Okefenokee Swamp Folklore
© Laurie Kay Sommers, 2000
[A version of this article originally appeared in the 2000 Florida Folk Festival program;
Also see entry in New Georgia Encyclopedia]
The Okefenokee Swamp environs is one of Georgia's distinctive folk regions, shaped by Celtic ethnicity, geographic isolation, and Primitive Baptist religion. The swamp itself occupies more than 600 square miles of southeast Georgia and northwest Florida. Indian peoples occupied the "Land of the Trembling Earth" through the early 1800s , when most were driven out or forcibly removed by Europeans. From the early nineteenth century through the mid-twentieth, the swamp housed an independent, self-sufficient community of "Crackers," most of Scotch and Scotch-Irish origin via North Carolina, who scratched out a living through livestock herding, subsistence agriculture, and naval stores.

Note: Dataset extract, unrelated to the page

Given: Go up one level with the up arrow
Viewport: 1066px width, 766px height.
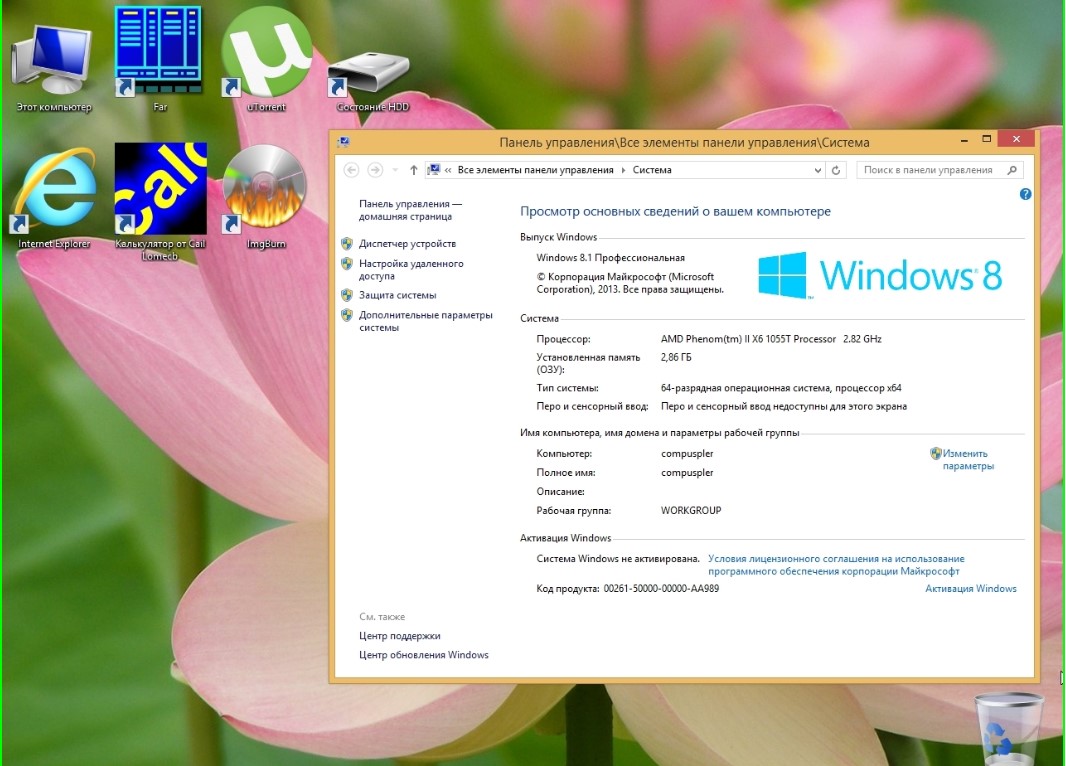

Rhoda Mizell Spaulding feeding a litter of pigs at Suwannee Lake, early 20th century.
Spaulding sang many old ballads for collector Francis Harper. Photo by Francis Harper courtesy of Delma Presley.
For much of its earlier history, the Okefenokee swamp was a refuge for Indian peoples, escaped slaves, Civil War deserters, and others seeking concealment. Various traditional narratives deal with these kinds of topics, including accounts by present-day descendents of Indian peoples who fled to Fort Moniac on the St. Mary’s River during the Indian Removals. In contrast to the widespread view that "there are no Indians in Georgia," family folklore among these descendents suggests that some Indian people stayed in the Okefenokee area, hiding their heritage and intermarrying with early European American settlers.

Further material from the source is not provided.